I am not suggesting that Donegal won that All-Ireland there and then. But I do believe that a different mentality came into that squad that morning. As it turned out, Martin Shovlin had to relinquish his place on the morning of the final with a neck injury and Brian went with John Joe. And John Joe played very well too. So he made all those weeks in his life count. They all did. They knew they had to make it count. Boys like Matt Gallagher, Noel Hegarty, Manus Boyle: there was this realisation: when will we be back in a final?

I do feel Mayo have to bring some of that into Sunday. They are on the threshold of something special. They have played in two All-Ireland finals and they know what they are about. But this is not just another game. If you win a Connacht final, then yes, you have another game. If you win a quarter-final, then yes, you have another game. But if Mayo win the All-Ireland final on Sunday, then those players have achieved something that in a will change their county. That’s more profound than winning a football game.

I suppose my advice for Mayo now is: don’t be cautious and safe. You know, die in a blaze of glory before that happens.

I suppose what I am talking is a mindset which is bordering on obsessive. This is not a game of football. This is a defining day in their lives. They need to bring this almost desperate sense of: we can’t be beaten. The worst thing they could do is just go on being themselves and hope that will be enough to do get them over the line. History would suggest it is not. It has to be something left-field. That intensity, combined with savage discipline and real sharpness and confidence and expression on the ball and then that powerful off-the-shoulder support game at which they excel. That is how I see the way through for Mayo here.

Did I ever see that in Mayo before? How about the semi-final drawn game in 2014 when they tore through Kerry with 14 men? There was a beautiful madness to that. Why not tap into that?

I know there is a danger that if Mayo do try something new – pull a rabbit out of the hat – it may throw their own team out of rhythm. Trying something different can add pressure. But the pressure is there anyhow. You are talking about a team which is tasked with doing something that all Mayo teams since 1951 have not managed. There is pressure anyway.

So I feel that the first thing Mayo have to do is to play with a serious, serious edge. Become unreasonable. Not go out with the: let’s do everything we can here. It has to be a fierce last stand of all they are. You know: let’s make our mark here. Let’s make this be our day. That means they run themselves into the ground.

I have watched Mayo in the past few years and I have seen situations where instead of having eight defending, they could have 11 or 12 if a few more just bust themselves to get back. That has to happen – all day long. They don’t concede a goal. They just don’t. They aim to hold Dublin to 0-16. Is that achievable? I think so. I think it is. Then they be brave and smart and sharp on the ball.

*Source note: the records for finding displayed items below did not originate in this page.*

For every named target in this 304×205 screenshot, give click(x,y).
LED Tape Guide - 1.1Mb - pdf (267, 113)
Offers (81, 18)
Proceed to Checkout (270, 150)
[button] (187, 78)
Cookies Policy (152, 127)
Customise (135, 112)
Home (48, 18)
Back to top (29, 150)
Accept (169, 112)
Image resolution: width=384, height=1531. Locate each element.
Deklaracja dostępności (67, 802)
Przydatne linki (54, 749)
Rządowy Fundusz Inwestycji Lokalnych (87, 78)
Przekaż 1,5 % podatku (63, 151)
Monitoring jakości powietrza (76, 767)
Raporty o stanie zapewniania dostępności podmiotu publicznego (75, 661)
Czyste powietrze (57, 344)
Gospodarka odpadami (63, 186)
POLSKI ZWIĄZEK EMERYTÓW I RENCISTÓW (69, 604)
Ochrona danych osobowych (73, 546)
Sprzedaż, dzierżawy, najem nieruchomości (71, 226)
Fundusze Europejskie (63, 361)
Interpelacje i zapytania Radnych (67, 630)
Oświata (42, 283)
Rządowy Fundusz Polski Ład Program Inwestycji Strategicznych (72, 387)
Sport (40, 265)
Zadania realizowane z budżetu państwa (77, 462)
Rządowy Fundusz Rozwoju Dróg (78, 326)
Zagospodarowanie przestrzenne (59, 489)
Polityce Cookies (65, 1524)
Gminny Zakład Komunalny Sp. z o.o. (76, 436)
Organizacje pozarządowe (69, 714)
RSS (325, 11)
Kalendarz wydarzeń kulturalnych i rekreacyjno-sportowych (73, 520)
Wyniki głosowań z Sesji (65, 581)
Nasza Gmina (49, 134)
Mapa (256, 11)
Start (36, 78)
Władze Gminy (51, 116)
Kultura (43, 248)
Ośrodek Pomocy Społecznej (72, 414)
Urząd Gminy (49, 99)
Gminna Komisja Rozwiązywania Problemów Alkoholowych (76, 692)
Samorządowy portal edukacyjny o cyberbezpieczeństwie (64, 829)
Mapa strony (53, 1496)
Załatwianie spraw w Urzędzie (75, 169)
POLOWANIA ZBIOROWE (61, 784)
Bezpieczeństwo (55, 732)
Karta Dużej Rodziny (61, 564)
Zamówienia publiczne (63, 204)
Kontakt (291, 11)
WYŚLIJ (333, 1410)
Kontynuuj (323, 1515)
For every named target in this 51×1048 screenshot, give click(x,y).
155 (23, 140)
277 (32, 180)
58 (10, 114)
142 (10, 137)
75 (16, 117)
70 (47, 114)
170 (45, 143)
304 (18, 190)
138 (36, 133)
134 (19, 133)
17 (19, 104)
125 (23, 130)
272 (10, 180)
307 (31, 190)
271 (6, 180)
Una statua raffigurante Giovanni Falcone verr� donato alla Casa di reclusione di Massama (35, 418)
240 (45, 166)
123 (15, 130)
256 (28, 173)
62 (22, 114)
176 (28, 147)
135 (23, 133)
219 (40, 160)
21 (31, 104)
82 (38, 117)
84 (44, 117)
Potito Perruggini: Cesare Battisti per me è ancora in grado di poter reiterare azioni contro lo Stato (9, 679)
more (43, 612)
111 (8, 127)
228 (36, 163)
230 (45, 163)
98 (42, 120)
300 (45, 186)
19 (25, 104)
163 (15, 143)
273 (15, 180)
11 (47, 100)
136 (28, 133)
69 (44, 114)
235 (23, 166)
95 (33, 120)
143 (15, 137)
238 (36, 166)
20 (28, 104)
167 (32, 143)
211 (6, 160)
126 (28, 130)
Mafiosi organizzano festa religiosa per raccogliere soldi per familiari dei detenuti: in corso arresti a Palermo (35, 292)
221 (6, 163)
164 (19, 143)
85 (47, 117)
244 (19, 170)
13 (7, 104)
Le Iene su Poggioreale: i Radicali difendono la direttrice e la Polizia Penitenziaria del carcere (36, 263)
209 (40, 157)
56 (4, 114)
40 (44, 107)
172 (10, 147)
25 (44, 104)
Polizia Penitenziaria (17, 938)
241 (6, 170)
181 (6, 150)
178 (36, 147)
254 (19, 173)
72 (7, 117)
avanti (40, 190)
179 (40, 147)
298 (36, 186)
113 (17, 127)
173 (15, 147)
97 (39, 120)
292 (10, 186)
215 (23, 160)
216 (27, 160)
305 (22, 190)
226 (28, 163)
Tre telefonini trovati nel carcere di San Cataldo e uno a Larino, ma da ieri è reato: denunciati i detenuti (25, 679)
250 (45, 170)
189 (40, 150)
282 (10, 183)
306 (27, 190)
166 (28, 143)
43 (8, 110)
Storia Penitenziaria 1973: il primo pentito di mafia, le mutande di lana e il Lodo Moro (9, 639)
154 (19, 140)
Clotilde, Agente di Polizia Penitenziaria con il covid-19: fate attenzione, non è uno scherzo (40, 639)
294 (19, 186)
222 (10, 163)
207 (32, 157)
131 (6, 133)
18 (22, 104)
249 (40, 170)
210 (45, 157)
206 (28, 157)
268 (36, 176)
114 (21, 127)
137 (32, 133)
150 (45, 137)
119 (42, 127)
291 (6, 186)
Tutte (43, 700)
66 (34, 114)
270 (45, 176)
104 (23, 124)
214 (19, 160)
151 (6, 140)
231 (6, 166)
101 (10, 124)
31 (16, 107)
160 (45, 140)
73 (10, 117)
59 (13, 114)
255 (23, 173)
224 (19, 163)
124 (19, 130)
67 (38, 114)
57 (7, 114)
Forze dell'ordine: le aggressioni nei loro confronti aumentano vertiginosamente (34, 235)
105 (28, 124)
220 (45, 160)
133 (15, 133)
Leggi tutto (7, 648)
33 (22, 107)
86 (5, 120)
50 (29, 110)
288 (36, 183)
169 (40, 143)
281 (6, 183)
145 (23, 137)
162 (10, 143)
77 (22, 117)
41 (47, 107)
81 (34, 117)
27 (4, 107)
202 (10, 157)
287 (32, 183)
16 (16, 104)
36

If that is the mindset – to contain Dublin and go put scores on the board and express themselves – then this could be a very feisty and competitive All-Ireland final. Dublin don’t have to change. They simply have turn up and play their game.

It is up to Mayo to impose new terms. But if Mayo can bring a brand new dynamic, which Dublin weren’t planning for, along with that real borderline approach, maybe, then maybe the individuals that Dublin are missing this year will become a factor.

So I'm talking about trying to create anarchy. What's the alternative? When you look at all the Dublin processes in isolation, they are really smart ways to play the game. Then you layer over that with all the really fine players available to Jim Gavin. Then you have their fine coaching system. Then you have younger players trying to get the jersey: it becomes an obsession.

So all of that projects the team forward to what it has become: this omnipotent force. And if you are going to take that force on, it can’t just be about giving it a good rattle and hoping for the best.

Hope as nothing to do with it. Mayo have to bring a lot of things with them from the west but first and foremost is an absolute bloody-minded belief: 2016 is going to be our year because it must be our year. Sunday is going to be our day because it must be our day.